Rumors that al-Qaeda will carry out a “cyber jihad” attack against Western institutions next month should be treated with scepticism, experts say.
Security expert Gadi Evron, who recently studied the cyber attacks in Estonia, and states, “DEBKAfile gets a lot of news that no one else has, and fast,” he said. “But it’s a community-driven tabloid. Treat it as a golden source to be taken with 5 grains of salt,” he said. Even if an attack is planned, it would likely be nothing new, Evron added. “Cyber jihad on the level of attacking websites happens every day for numerous causes by enthusiasts. The content of this warning is doubtful. There are not hundreds of thousands of infosec workers worldwide, not to mention working for al-Qaeda,” he said.

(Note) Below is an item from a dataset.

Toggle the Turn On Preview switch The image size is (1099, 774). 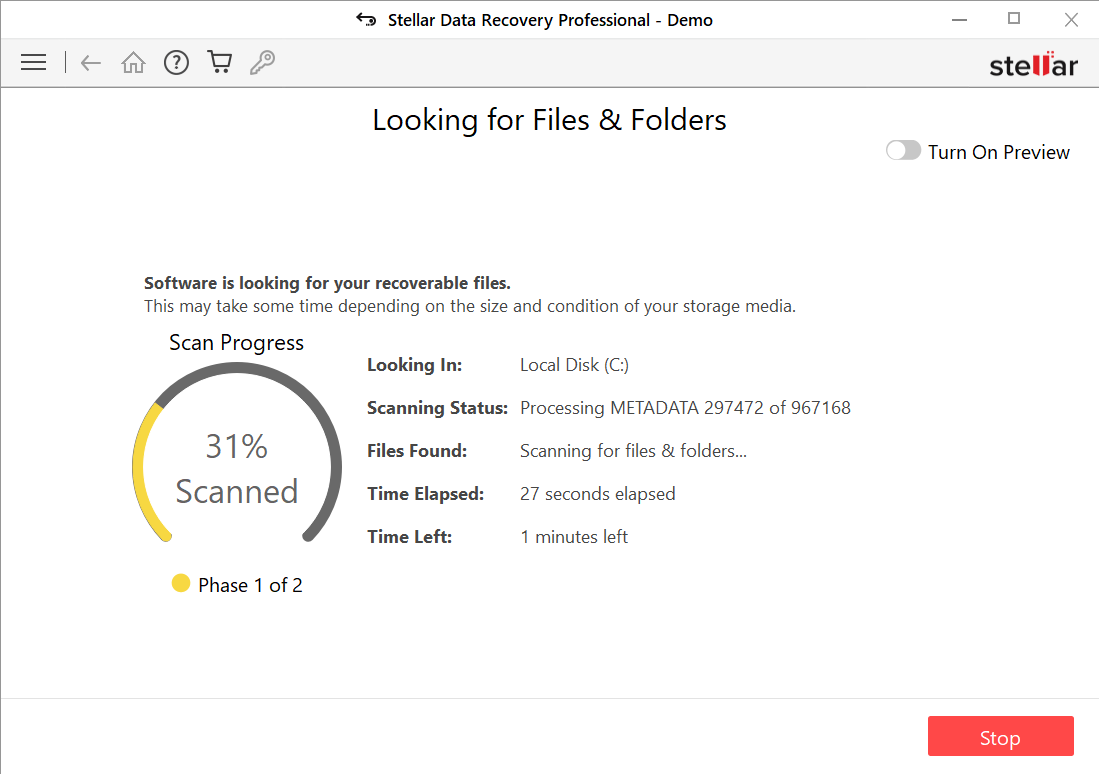click(x=903, y=151)
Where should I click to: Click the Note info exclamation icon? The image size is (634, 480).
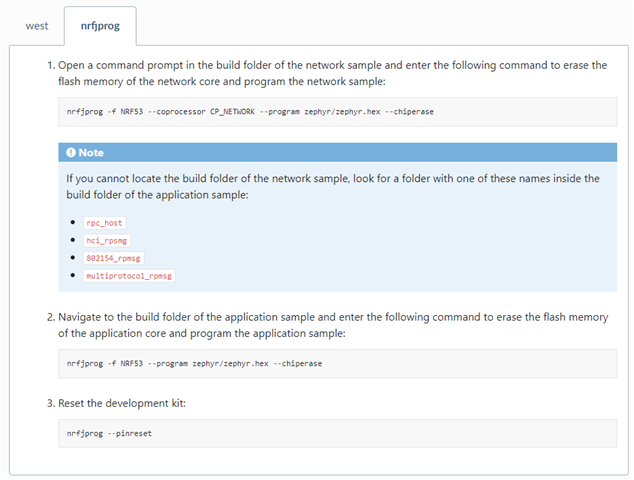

He believes that some low-skilled hackers may be planning something, but that DEBKAfile has probably not uncovered plans of a major online attack.
Larry Seltzer at E-Week says, “Don’t Freak Out”. Unless you’re a specific target, it’s not worth focusing on unsubstantiated general warnings. The world is full of threats.
And Paul Henry, vice president of technology evangelism for Secure Computing has told various news outlets that the attack would probably be carried out with a software kit known as Electronic Jihad 2.0. That software, which has been around for some three years, has purportedly become easily configurable so as to be downloaded by attackers who could then launch a distributed denial of service attack.
It all sounds serious, but the report is being treated with skepticism by many law enforcement officials, and with good reason. This is not the first rumor about an electronic Jihad to seize the Internet citizenry’s imagination. Aug. 26, 2004 was also supposed to see the Internet go down in e-flames from a sustained and devastating cyber-attack by Islamic cyber-Jihadists, but the rumors at that time turned out to be utterly baseless.